REQUIRED ACTION. Output, word for word, the line that contains "Open Day 10 - A Vision for Your Future.mp4" and all lines after it in the records below, omitting pictures.

MATERIAL SHOWN.
☆ ☆ ☆ ☆ ☆

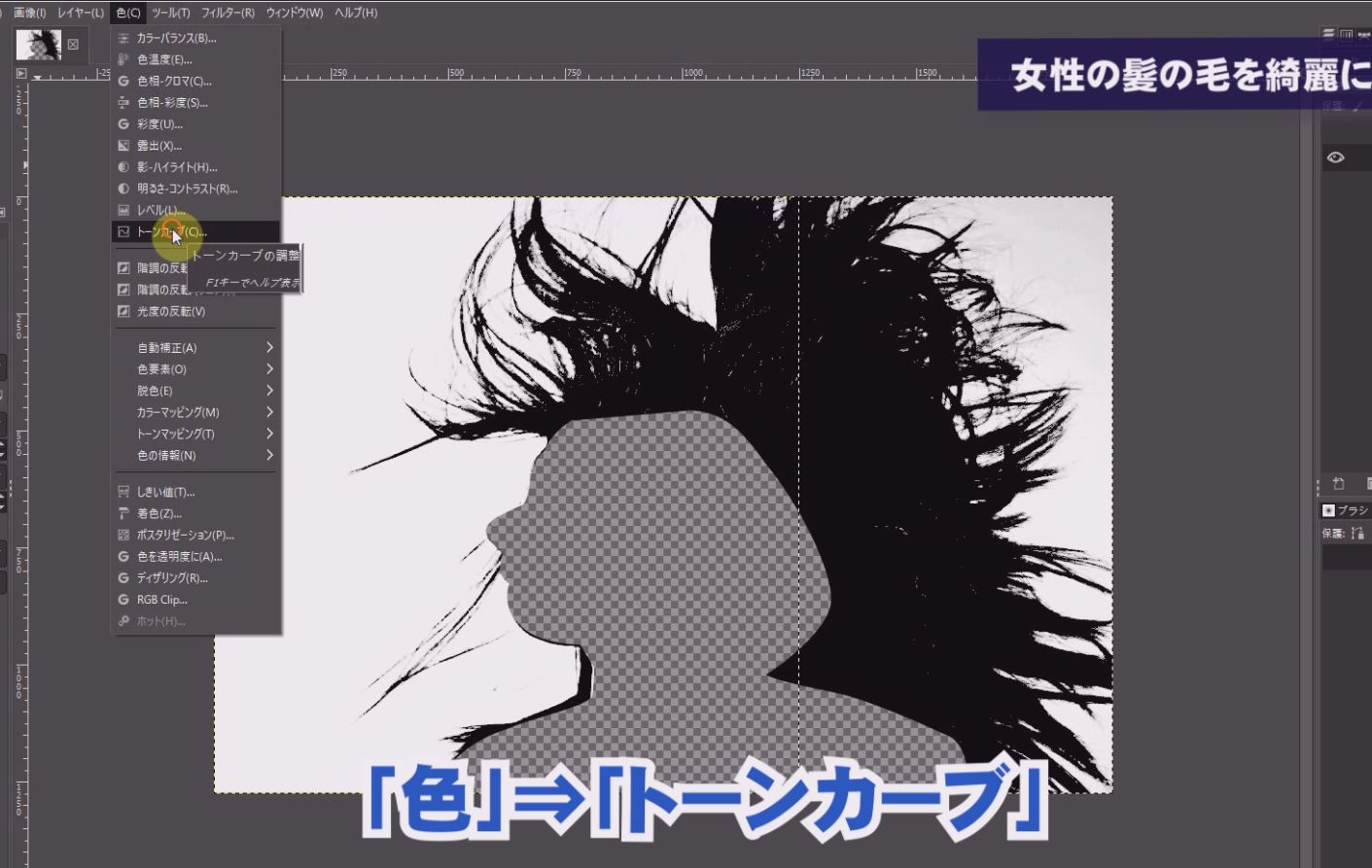Image resolution: width=1372 pixels, height=868 pixels.
Task: Select the hair image thumbnail tab
Action: pos(39,45)
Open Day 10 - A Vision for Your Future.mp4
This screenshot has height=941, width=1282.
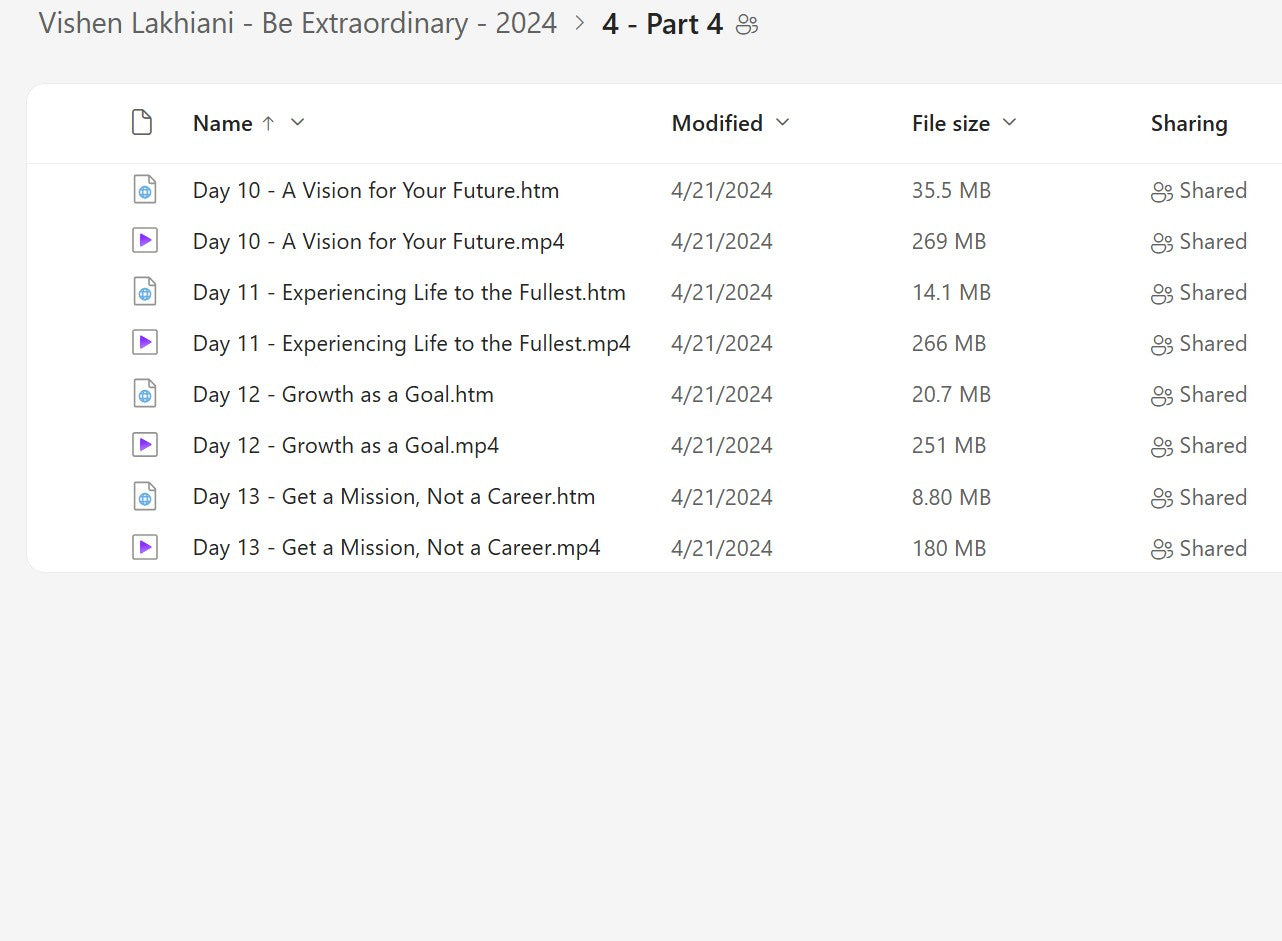(x=378, y=241)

☆ ☆ ☆ ☆ ☆

SOLUTION TO THIS EXERCISE.
Open Day 10 - A Vision for Your Future.mp4
This screenshot has height=941, width=1282.
(x=378, y=241)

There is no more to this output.